After watching a few of the YouTube videos, I am impressed, but I don't think it's the world's fastest and maybe it doesn't need to be the fastest, just the most effective and accurate. I think the Russian BrahMos missile is the fastest, according to what I have read. Speed isn't everything, unless we are talking about interceptors. I would like to hear from Been There. He seems to know something about missiles. 

I have to wonder how many of these missiles we have in place at each launch facility and do they have them aimed or are they in the ground waiting on guidance?

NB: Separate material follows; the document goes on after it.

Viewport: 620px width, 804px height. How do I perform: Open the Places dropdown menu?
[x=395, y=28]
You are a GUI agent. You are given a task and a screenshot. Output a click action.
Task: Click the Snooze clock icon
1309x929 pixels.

Some of the stuff I read, I didn't understand. A few of the videos that I watched was confusing to me and some of the information kind of contradicted each other. I never got into this stuff when I was in the Marines and if I asked someone about nuclear anything, I would get the answer, "That's on a need to know basis and you don't need to know." That seemed to be a favorite saying in the Marines.


----------



## FastTrax (Jul 22, 2022)

oldman said:


> After watching a few of the YouTube videos, I am impressed, but I don't think it's the world's fastest and maybe it doesn't need to be the fastest, just the most effective and accurate. I think the Russian BrahMos missile is the fastest, according to what I have read. Speed isn't everything, unless we are talking about interceptors. I would like to hear from Been There. He seems to know something about missiles.
> 
> I have to wonder how many of these missiles we have in place at each launch facility and do they have them aimed or are they in the ground waiting on guidance? Some of the stuff I read, I didn't understand. A few of the videos that I watched was confusing to me and some of the information kind of contradicted each other. I never got into this stuff when I was in the Marines and if I asked someone about nuclear anything, I would get the answer, "That's on a need to know basis and you don't need to know." That seemed to be a favorite saying in the Marines.



Keep in mind that at least 99% of these Youtube videos, along with the numerous forums, blogs and personal websites have zero access to anything involved with Russia or Americas Strategic policies, nuclear weapons or anything concerning a real WWIII scenario, even the KiwiSDR live streams monitoring the STRATCOM EAMS. Those who talk don't know and those who know don't talk.


----------



## SeniorBen (Jul 22, 2022)

Cool. I've been thinking about getting an ICBM and this one looks good.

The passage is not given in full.